Another highlight of the disc is the pseudo-electronic track “Waiting,” from the Adore sessions. “Waiting” is one of the few songs on this disc that realistically has the strength to stand up with material that did make the Pumpkins’ previous albums.

While a rock-oriented version of “Saturnine” appeared on Machina II, it had previously been recorded during the Adore sessions in a more electronic rendition. This version of the song seems too similar in style to “Ava Adore” to have fit comfortably on the Adore album; not that it’s a bad track, but the similarities in the production of the tracks make it difficult to separate the two.

“Rock On” is a cover of the Essex song from 1974 which was previously covered, and taken to number one on the Billboard Hot 100, by soap opera actor Michael Damian in 1989. The difficult part of this track is the inclusion of bits and pieces of old Van Halen songs in the break in the middle of the song (“Everybody Wants Some” and “The Cradle Will Rock”). These bits feel forced into the track and don’t seem to enhance anything. Billy also seems to have trouble keeping his vocals in sync with the music in some spots, noticeably rushing to catch up with the music.

“Winterlong” is a soft acoustic guitar and bass guitar driven song. It’s a rather unusual arrangement, with the bass pushed into the foreground with the acoustic guitar hidden in the background; however, that makes this track stand out as another highlight on the set.

“Soot and Stars” is the final Machina outtake, though it feels more like an Adore track. Musically, the focus is more on keyboards than most of the Machina material. Unfortunately, this is a song that holds a lot of promise that goes unfilled due to the fact that it never progresses out of the basic keyboard structure.
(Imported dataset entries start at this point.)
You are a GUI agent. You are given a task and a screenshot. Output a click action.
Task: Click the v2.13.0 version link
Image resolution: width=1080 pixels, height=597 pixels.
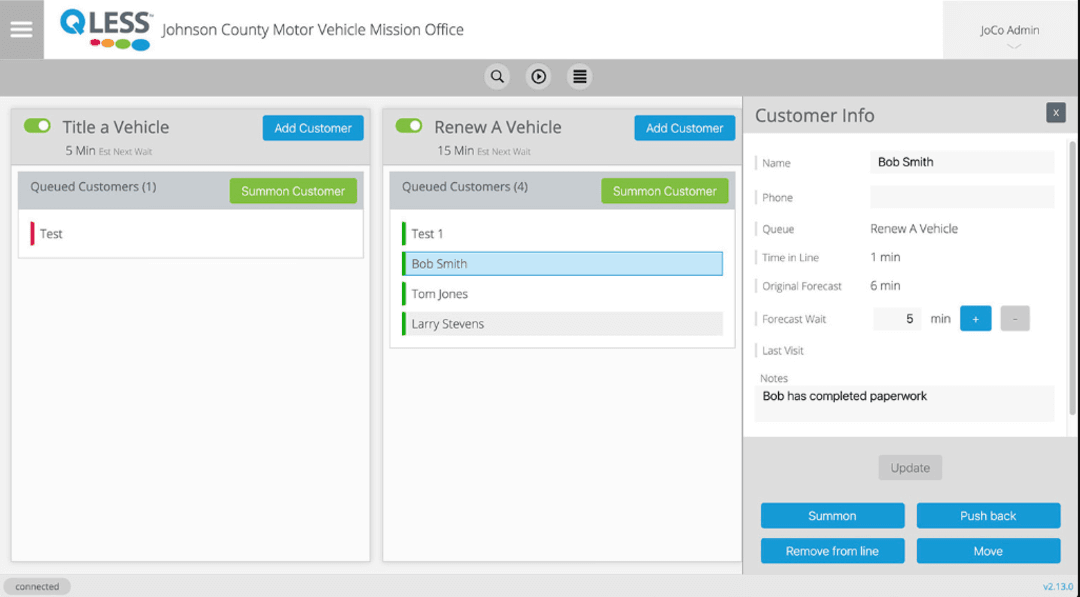[1057, 586]
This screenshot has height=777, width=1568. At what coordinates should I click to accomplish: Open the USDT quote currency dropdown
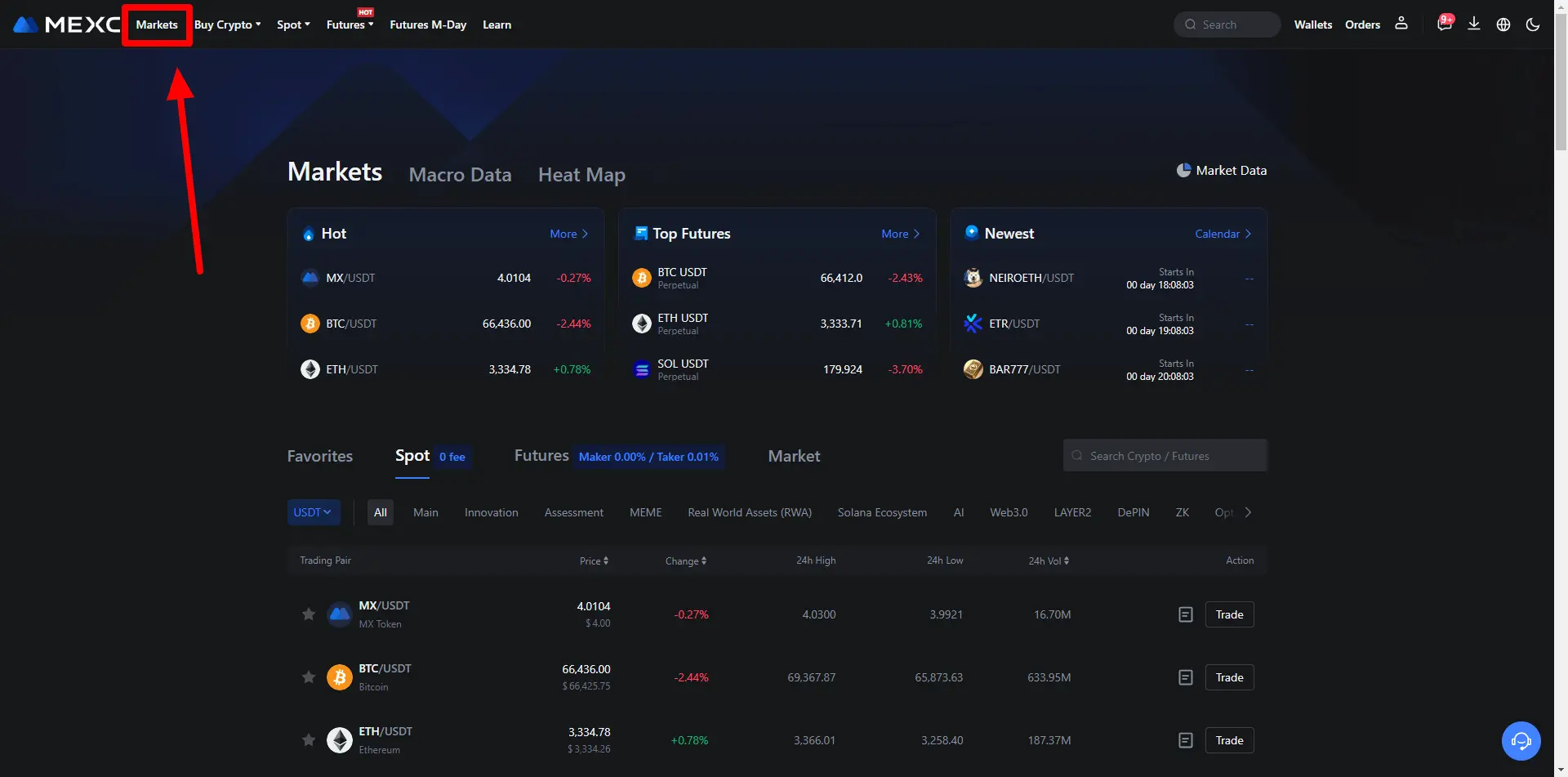point(313,512)
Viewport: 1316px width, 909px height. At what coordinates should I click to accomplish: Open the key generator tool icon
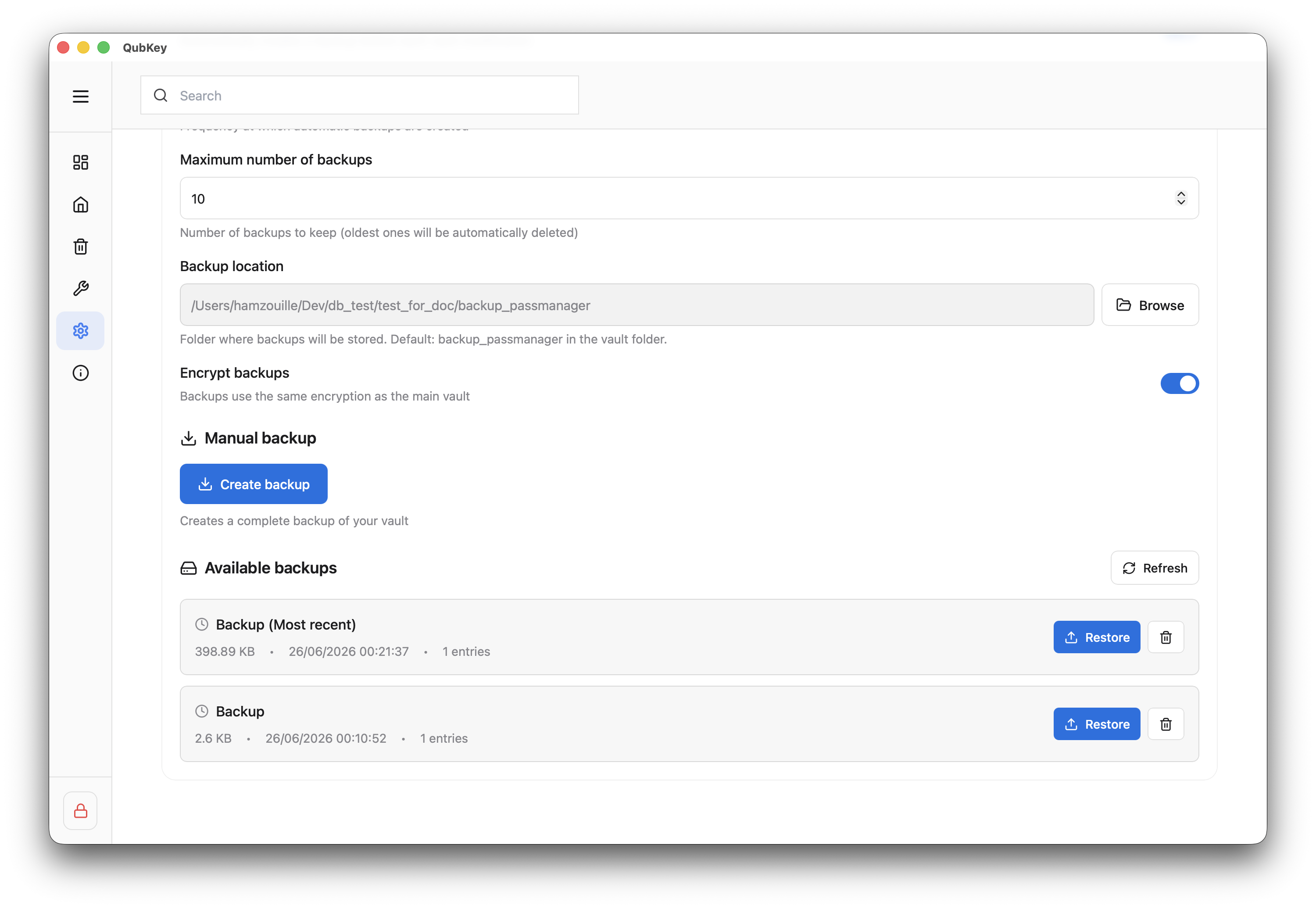click(x=80, y=289)
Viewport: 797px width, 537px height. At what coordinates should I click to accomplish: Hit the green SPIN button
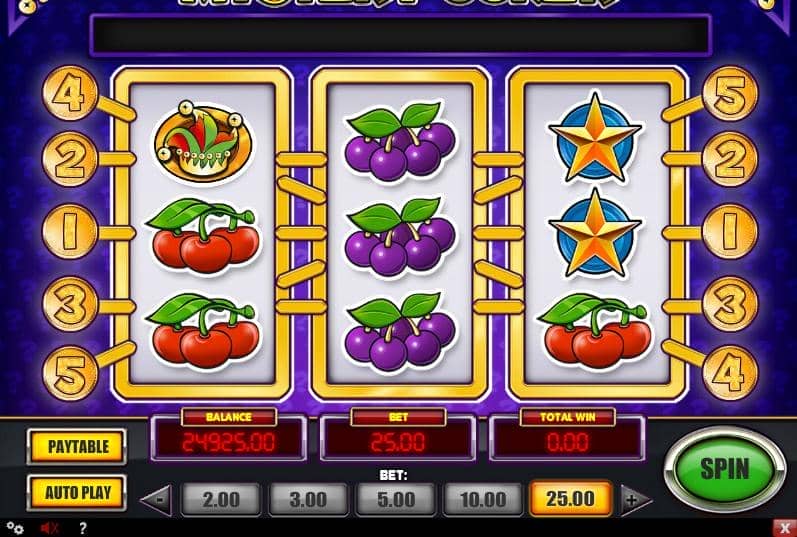click(725, 469)
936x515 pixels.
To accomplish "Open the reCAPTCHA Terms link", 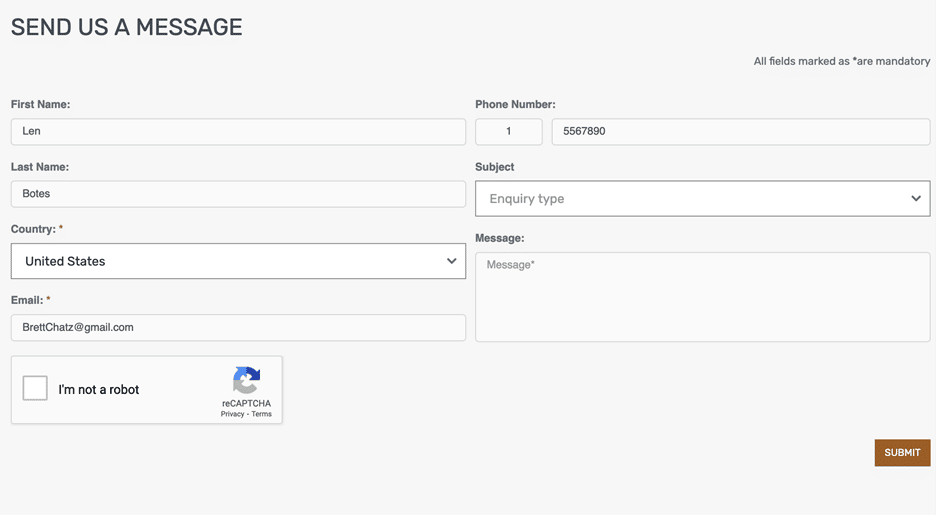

This structure feels like it should be an introduction to something more fleshed out; however, this turns out to be the complete structure of the track musically.

Overall, both discs are quite satisfying representations of the Smashing Pumpkins material, though both are missing notable tracks. As previously stated, the first disc really should have contained one of the early singles the band released prior to signing with Caroline Records. Likewise, Judas 0 could have included a few more of the songs that were actually released as B-sides. However, the set that was released is highly respectable and a reasonable primer on the Smashing Pumpkins’ material.

I wrote this review after listening to a copy of Rotten Apples: Greatest Hits that my husband and I purchased.